その2はこちらです。
長い拍手の後,12分50秒の“Ladies and gentlemen”から書き起こし再開です。
Ladies and gentlemen, in the gallery today is lieutenant general Lawrence Snowden. (applause) Seventy years ago, in February, he landed on Ioto, or the island of Iojima as a captain in command of a company. In recent years, general Snowden has often participated in the memorial services held jointly by Japan and the US on Ioto. He said, and I quote, "We didn't and don't go to Iojima to celebrate victory, but for the solemn purpose to pay tribute to and honor those who lost their lives on both sides."
皆さん,本日,観覧席にはローレンス・スノウデン陸軍中将がおられます。70年前彼は硫黄島(いおうとう),または硫黄島(いおうじま)に中隊を指揮する将として上陸しました。近年,スノウデン中将は日本と合衆国が合同で開催する追悼式典に度々参加しておられます。彼は言いました。引用します。「私達は勝利を祝福するために硫黄島に行っているのではありません。両軍で命を落とした者に敬意を表し,名誉を称えるという厳粛な目的で行っているのです」
・lieutenant generalは「陸軍中将,空軍中将」です。綴がうろ覚えでleutenantと,iを忘れました。LawrenceはLawlenceと書き損じました。
・ここのcompanyは「中隊(120人くらい)」です。
・solemnは「厳粛な,真面目な,心からの」です。

◆ **提供資料**:
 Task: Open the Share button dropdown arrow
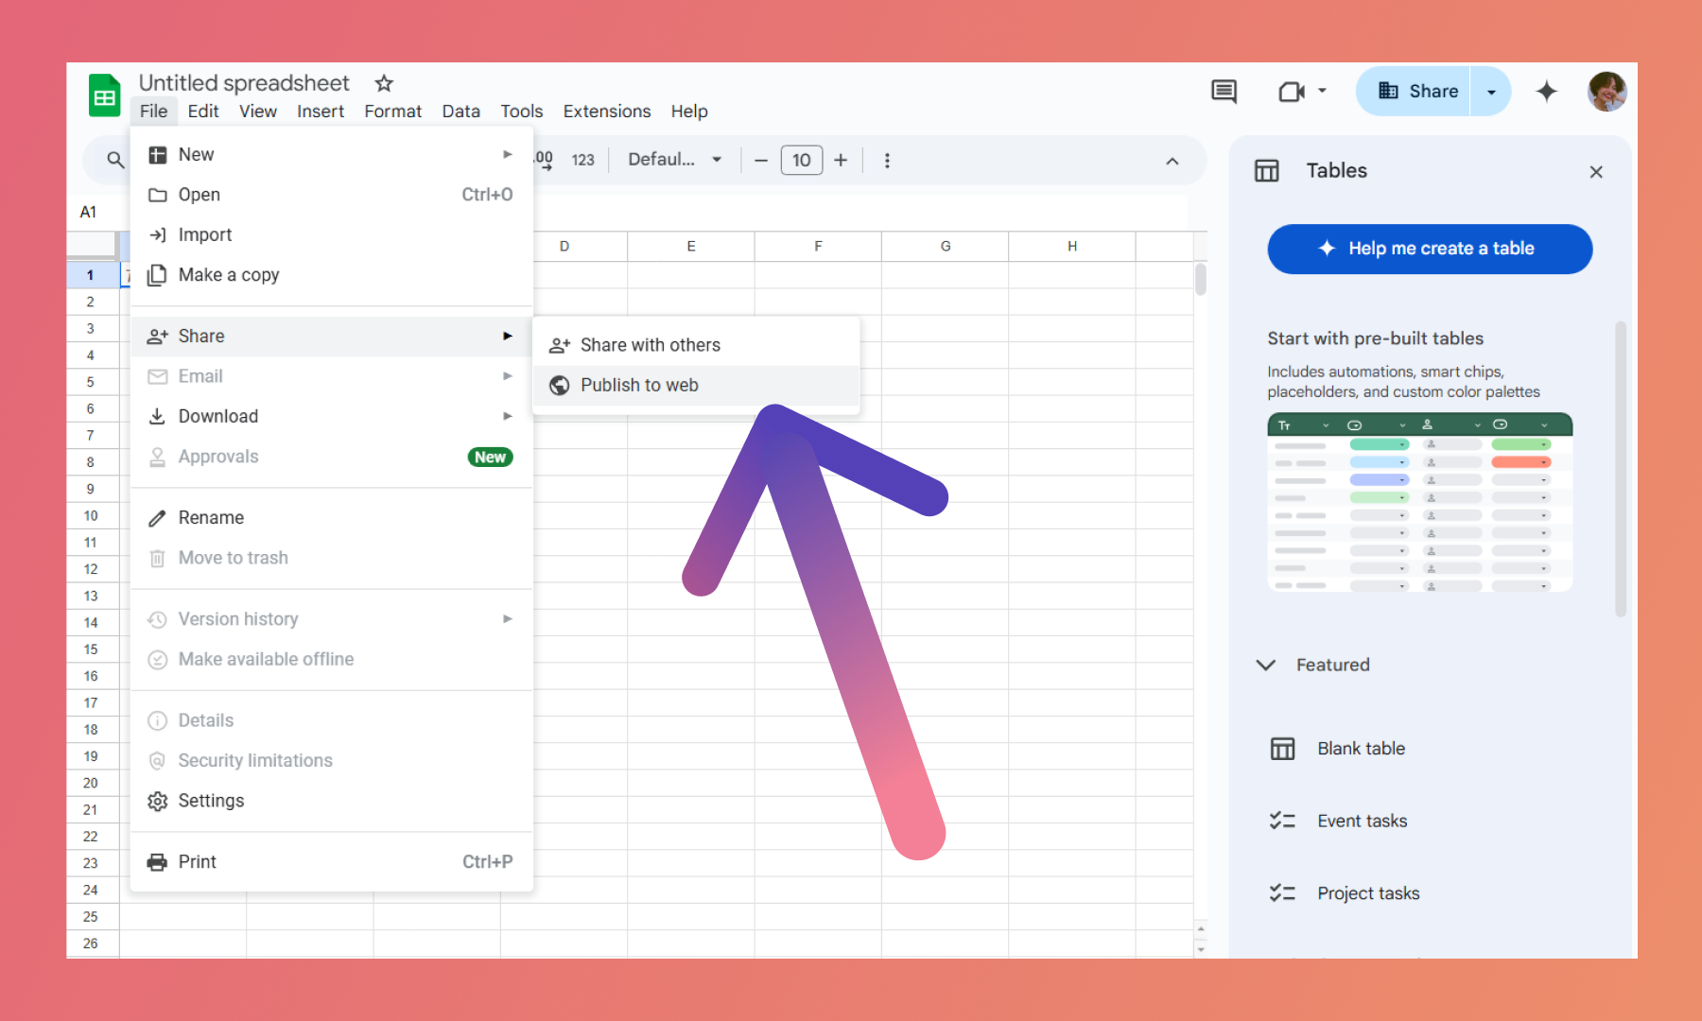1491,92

==

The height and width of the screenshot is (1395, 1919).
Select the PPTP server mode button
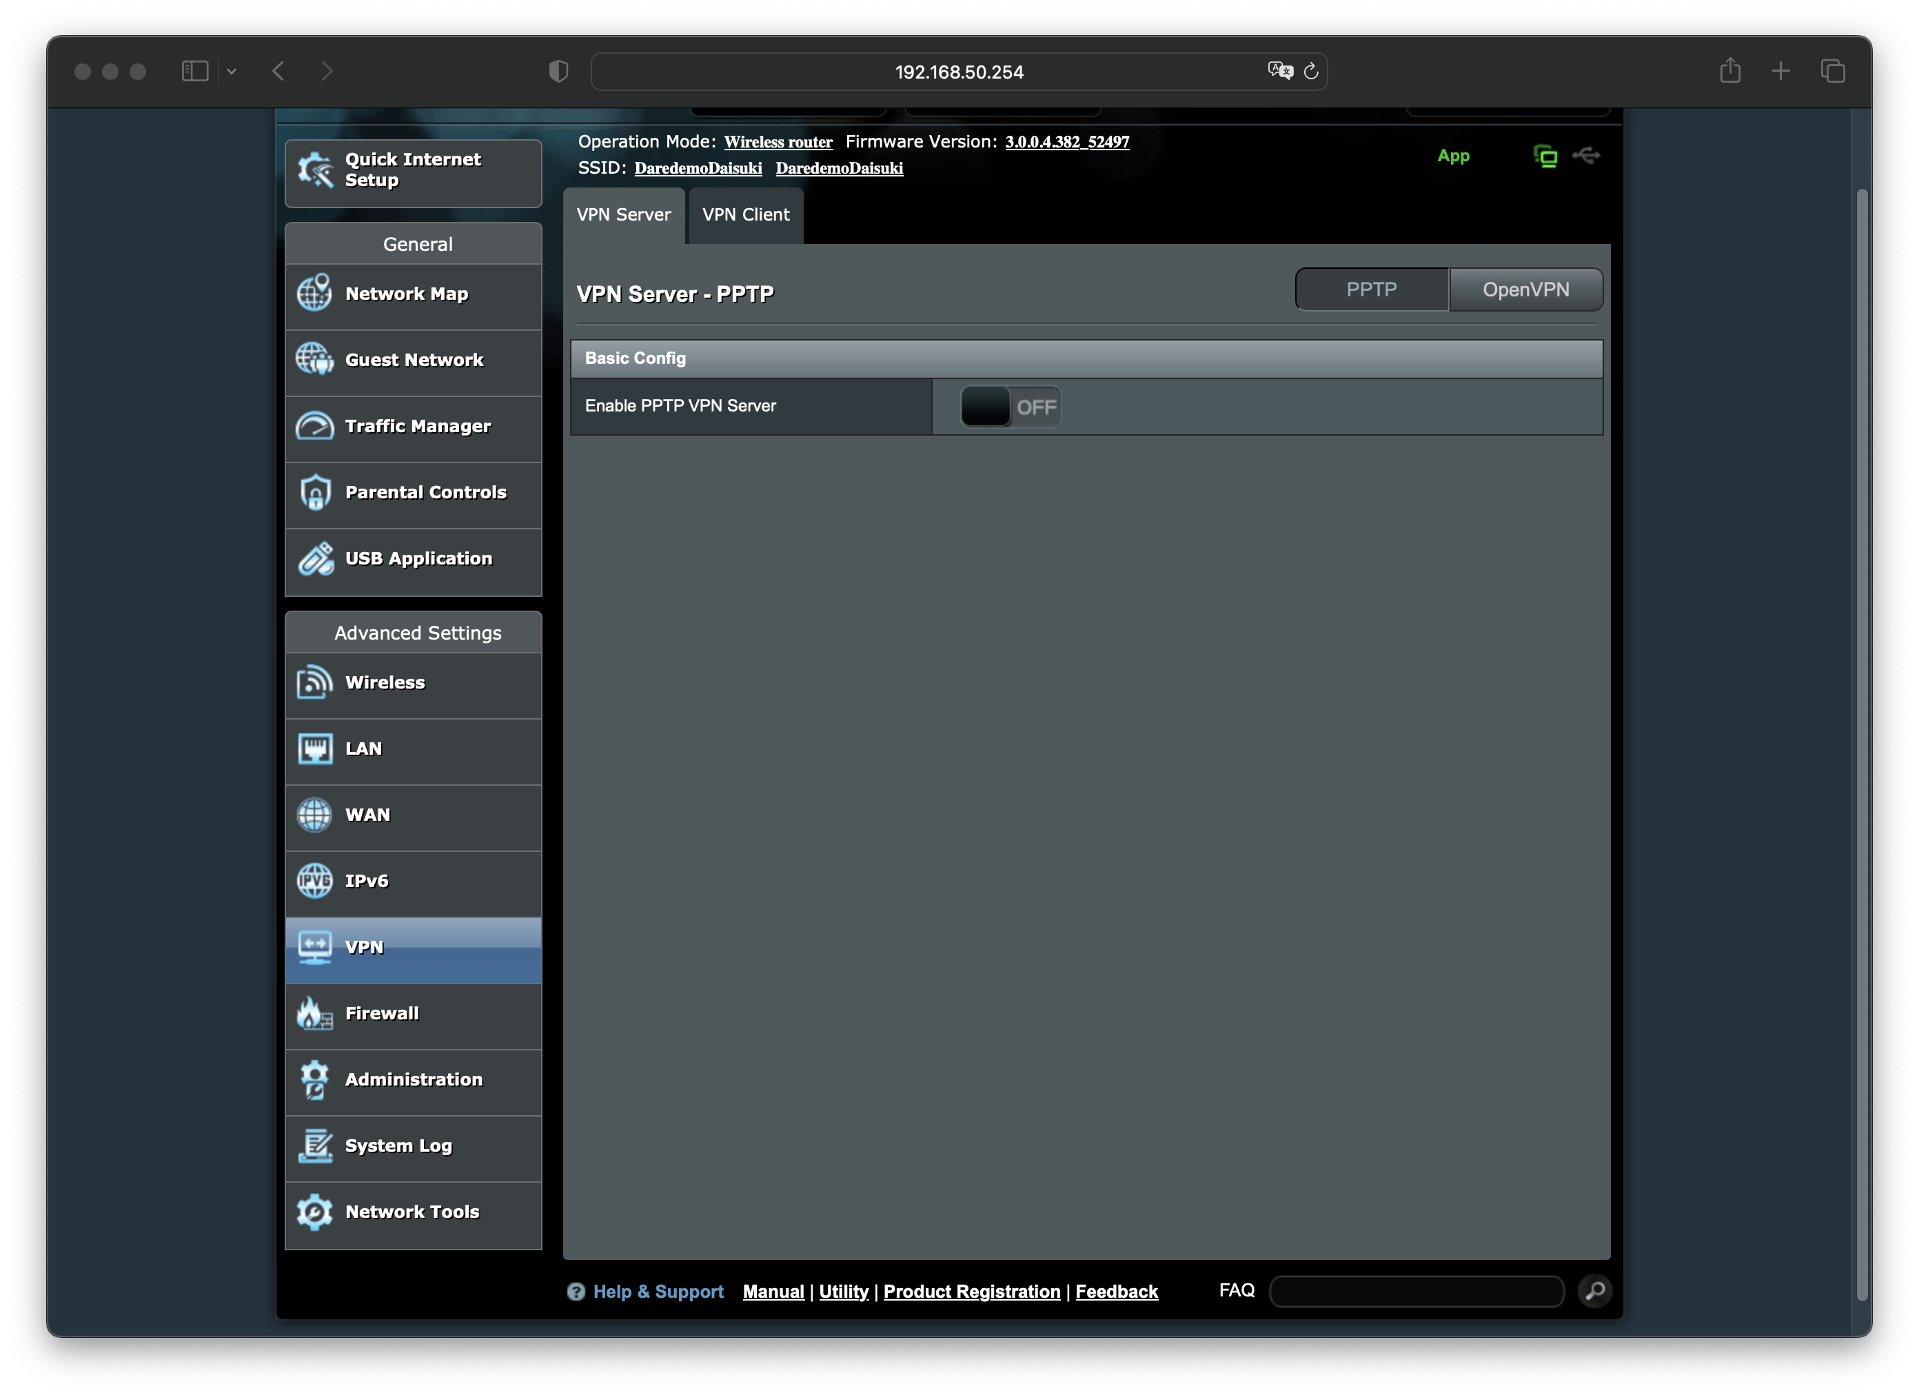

◆ **課題一覧**:
[1] 抜粋の「皆さん,本日,観覧席には」で始まる段落を、主な事実を残したまま、より短い文章にまとめ直しなさい。
[2] 抜粋によると、ここでの company はおよそ何人規模の部隊を指すか答えなさい。
[3] 次の(a)〜(c)が抜粋の内容と合っているかを、それぞれ「はい」か「いいえ」で答えなさい。判断の根拠となる抜粋の語句をそのまま引用すること。
(a) スノウデン中将は、中隊を指揮する立場で硫黄島に上陸した。
(b) 書き起こしは13分ちょうどから再開されている。
(c) 筆者は Lawrence の綴りを正しく書くことができた。

◆ **解答例**:
[1] 本日の観覧席には、70年前に中隊を指揮して硫黄島に上陸したローレンス・スノウデン陸軍中将がいる。中将は近年、日米合同の追悼式典にたびたび参加している。中将によれば、硫黄島へ行くのは勝利を祝うためではなく、両軍の戦死者に敬意を表し、その名誉を称えるという厳粛な目的のためである。

[2] 120人くらいの中隊。

[3]
(a) はい。「中隊を指揮する将として上陸しました」
(b) いいえ。「12分50秒の“Ladies and gentlemen”から書き起こし再開です」
(c) いいえ。「LawrenceはLawlenceと書き損じました」